**Work to be completed:** Return each line of the items below that contains the string "icon".
--- START OF Data shown ---
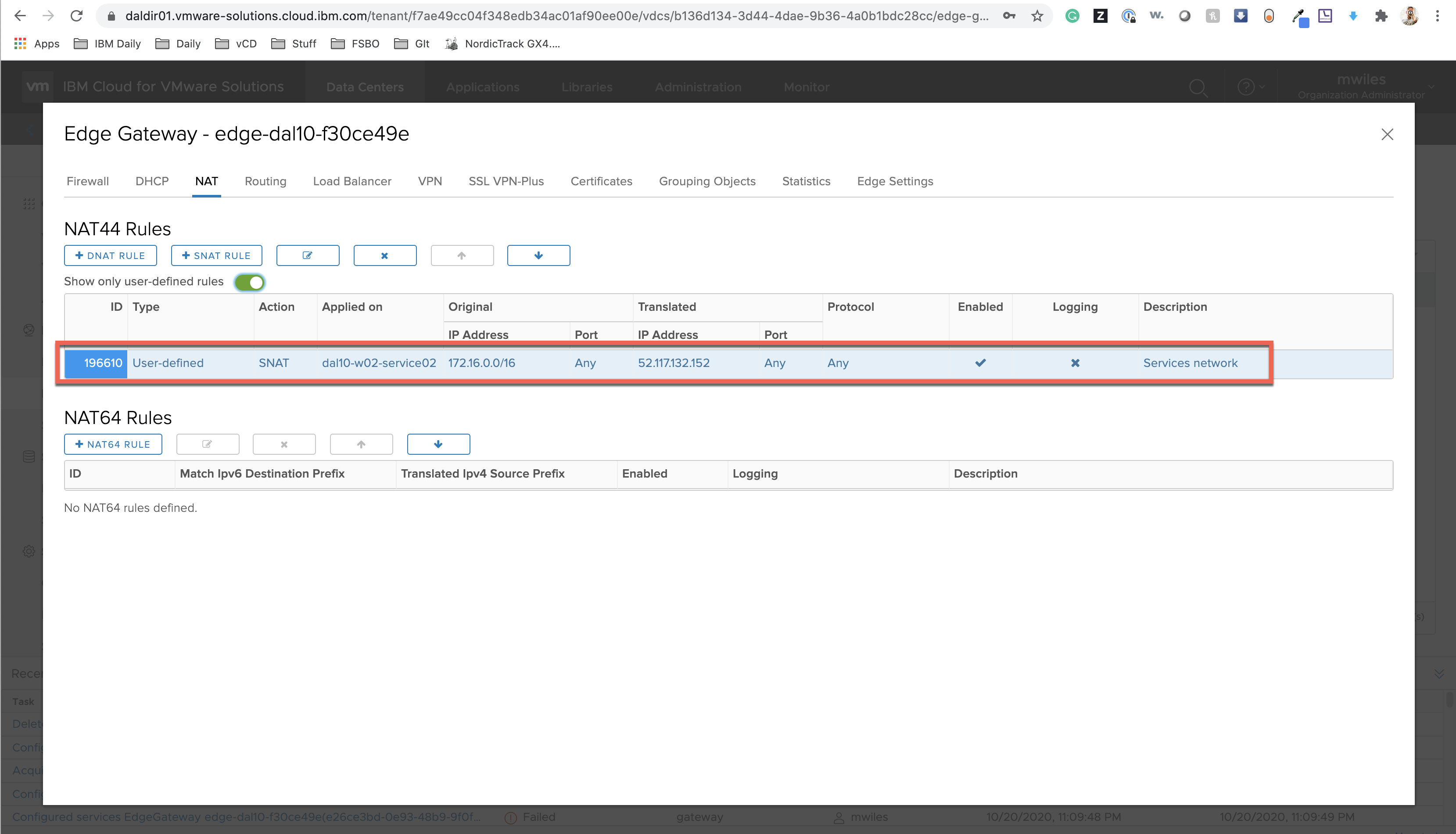Screen dimensions: 1456x834
Task: Click the edit NAT44 rule pencil icon
Action: coord(308,255)
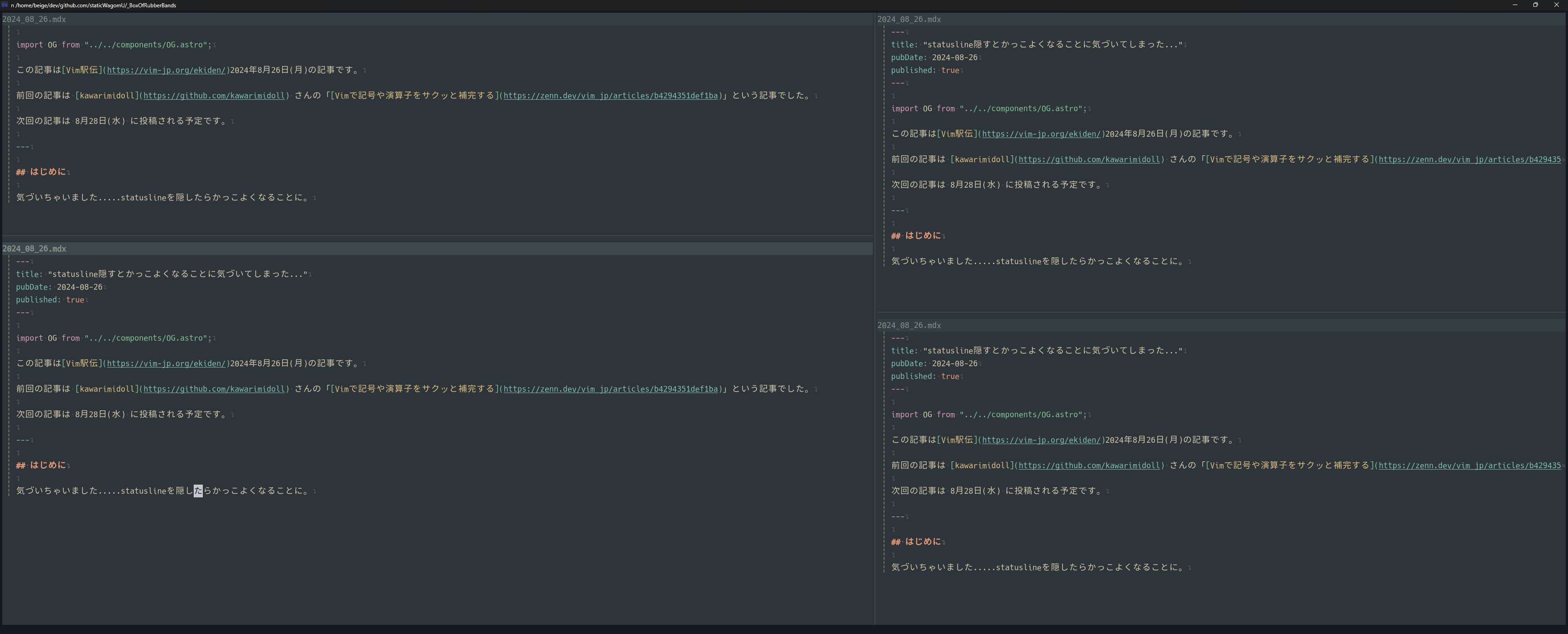Click 'published: true' in top-right pane
The image size is (1568, 634).
(924, 71)
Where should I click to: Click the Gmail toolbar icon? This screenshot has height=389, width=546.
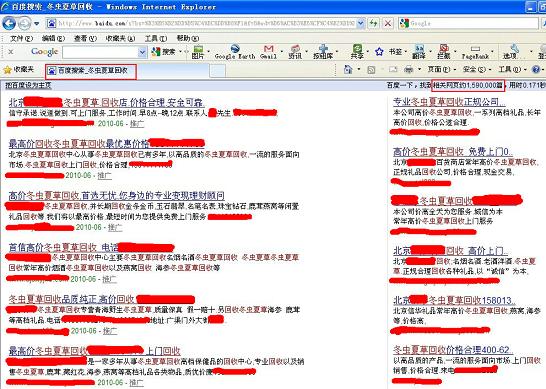click(268, 52)
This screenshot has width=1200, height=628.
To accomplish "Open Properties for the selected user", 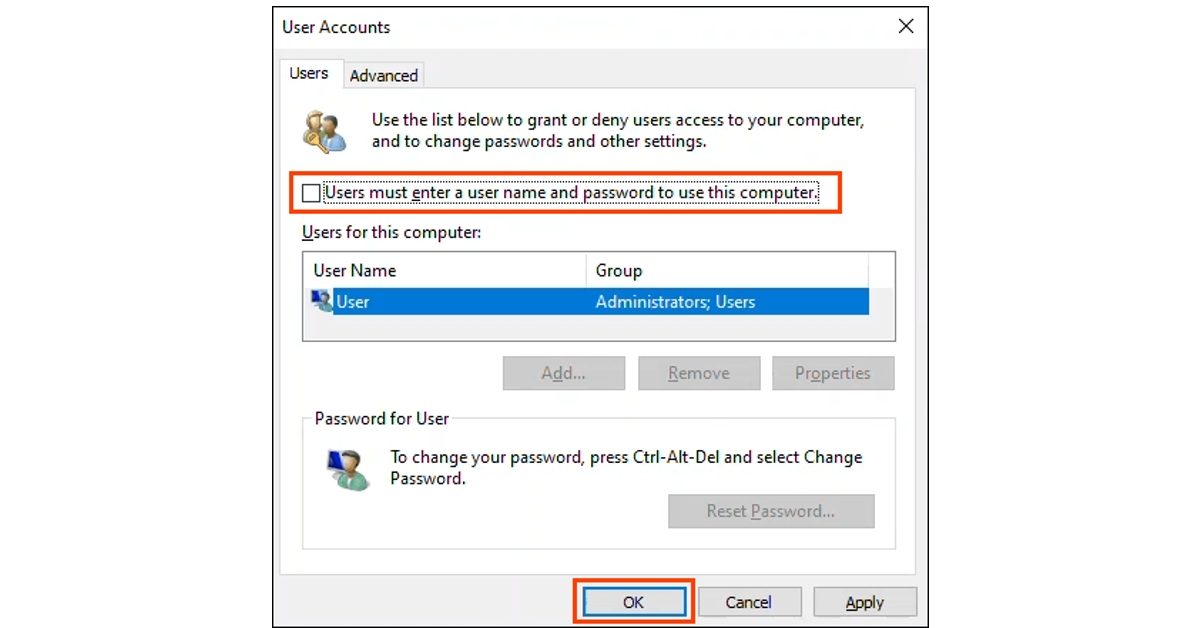I will coord(833,373).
--- END OF Data shown ---
**Output for this exercise:**
Task: Click the edit NAT44 rule pencil icon
Where should I click to: Click the Gmail toolbar icon? This screenshot has height=389, width=546.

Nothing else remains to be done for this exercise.